● **练习任务**:
源文档所述的 OpenGL 面剔除中,默认把哪种顶点环绕顺序构成的面视为正向面?

三角形顶点的定义环绕顺序,决定 GPU 判断正面、背面的规则。OpenGL 默认规则:顶点逆时针(CCW)环绕构成的面为正向面,正常保留渲染;顺时针环绕的背向面会被自动剔除,不参与后续渲染流程。

使用场景#

适用场景#

适用于立方体等封闭立体模型。封闭模型内部背面永远不会被看到,无需渲染,可安全开启面剔除。

禁用场景#

不适用于草面片、广告牌、面片模型等非封闭单面结构。这类模型需要正面、背面均可正常显示,必须禁用面剔除,否则会出现模型镂空、缺失问题。

性能优势#

片元着色器是渲染管线中开销最大的阶段,面剔除可在早期直接丢弃背面面片,使其完全不进入片元着色器计算,大幅节省性能。

相关OpenGL 指令#

开启面剔除#

// 默认:开启剔除,自动剔除背向面
glEnable(GL_CULL_FACE);

设置剔除面类型glCullFace#

用于指定需要被剔除的面片类型:

  • **GL_BACK:**剔除背向面(默认配置)
  • **GL_FRONT:**剔除正向面
  • **GL_FRONT_AND_BACK:**同时剔除正面、背面(模型完全不渲染)

重定义正向面规则 glFrontFace#

  • **GL_CCW:**逆时针环绕为正向面(默认)
  • **GL_CW:**顺时针环绕为正向面

正面规则与剔除逻辑组合效果#

顶点顺序分为 CCW(逆时针)CW(顺时针) 两种,通过搭配 glFrontFaceglCullFace 可灵活控制渲染面片:

  • 设置顺时针(GL_CW)为正面 + 剔除背面:仅保留背对摄像机的面
  • 设置逆时针(GL_CCW)为正面 + 剔除正面:仅保留背对摄像机的面

**顶点顺序(CCW / CW)**定义面的朝向属性,glFrontFace 判定何为正面,glCullFace 决定哪一类面需要被剔除。

● **数据摘录**:
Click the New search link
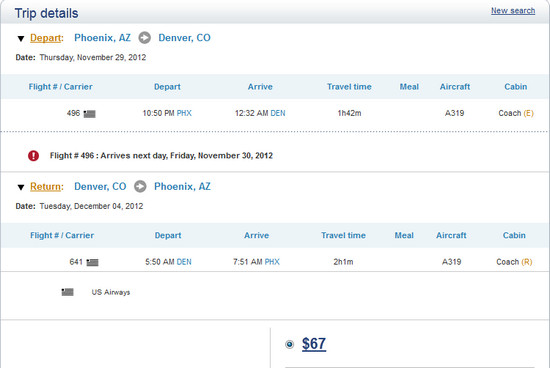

● **参考答案**:
逆时针(CCW)环绕构成的面。